The client server model

Do we want to keep the inherent client-server model of HTTP? The thing to which the example link above refers is in the syntax above

	[ [s get:"p?q"] view:"f"]

in which the client-server architecturally embedded. If we looked at it without the client-server distinction then we would just see

	[ ob view:f]

where the implementation of ob could be anywhere. In this model if the object is determined (by some name service) to happen to be on a remote server s, then we have to ask s the whole question:

	[ s view:"ob#f"]

This allows s to return the object ob and view identifier f, or to return an object which encompasses only the view but not all of "ob", or to return an object ob2 which is equivalent in some way to ob, with a view specifier f2 which is the equiavlent (for ob2) of f (for ob). This gets us around the problems such as conversion of an id in an SGML document into a byte rnge in the equivalent text file, or of conversion of a byte range in an original text version to a byte range in an updated version of a living document.

What to save

An essential requirement for system integrity should be repeatability of dereferencing operation. For a user, that means that if he or she is looking at an upside down slowly rotating penguin, and makes a link to it, following that link later will lead to a slowly rotating penguin: not a fixed penguin, or a penguin which can't be displayed until one has input a rotation speed.
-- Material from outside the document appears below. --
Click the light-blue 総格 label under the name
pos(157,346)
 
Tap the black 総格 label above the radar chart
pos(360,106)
This means that the "identifier" for this must contain all the function parameters if the penguin is a function. The problem with that is that these things are very cumbersome in URL-encoded form. Hence Larry Masinter's proposal for multipart/form encoding of form parameters. Another more compact proposal is LISP-like syntax.

A sensible proposal then might be to have two alternative syntaxes for which url encodeing would be the defualt for transmission in an HTTP GET, and where the other syntax is usable where readability is desired.

	(query "http://www.w3.org/foo" "something on animals" )
	http://www.w3.org/foo?something+on+animals

	(map "http://s/map" ( 23 48 ) )
	http://s/map?x=23;y=48

	(form "http://s/foo"  (
	    ( name "John Doe" )
	    ( address "1, ridgewater street" )
	    ( state "TX" )
	))
	http://s/foo?name=John+doe;address=1%2c+ridgewater+street;state=TX

	(view "http://www.w3.org/" "Software" )
	http://www.w3.org/#Software

	(view "http://s/foo" ( (r 30.0) (theta 30) (phi 0)) )

This is simply for convenience. It gets over the inconvenience of URL encoding.